I was filming a Kodak spot for the Los Angeles Olympics and we had some authentic Olympic hopefuls. The amateur conditions had relaxed quite a bit and the athletes were allowed to accept remuneration for their work under ‘training expenses’ or something like that. Edwin Moses’ training must have been expensive because he showed up driving (or being driven in) a Mercedes sedan with a license plate that said OLYMPIAN.

Subtle.

One of the scenes was one of a sort-of failure (isn’t failure just failure?). A female heptathlete stumbles in a competition. The girl we chose did a great job, expression perfect.

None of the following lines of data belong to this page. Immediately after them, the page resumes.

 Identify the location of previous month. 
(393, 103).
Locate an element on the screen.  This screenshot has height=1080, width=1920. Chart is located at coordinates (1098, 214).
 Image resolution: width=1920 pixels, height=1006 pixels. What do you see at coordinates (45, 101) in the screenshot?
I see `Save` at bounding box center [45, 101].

The commercials were a great success. Richie Havens did the tracks and that helped a lot.

Some years go by (many?) and I’m filming on a running track on a junior college around LA. I don’t remember what it was for, but a female coach came over to me. She looked familiar, but not that familiar.

Do you remember me?

Help me.

I filmed a Kodak spot with you.

For the LA Olympics?

Yes.

You were the heptathlete.

Right.

How have you been?

Fine. I coach track and field here.

Fabulous.

You jinxed me.

What?

I was the girl that stumbles in the commercial.

I remember that. I loved that commercial. You did a great job. The expression on your face was real.

Too real.

What do you mean?

I didn’t make the Olympics.

No?

No. I kept that scene in my mind- failure. I could never get rid of it for some reason. It affected me.

There was nothing I could say after that.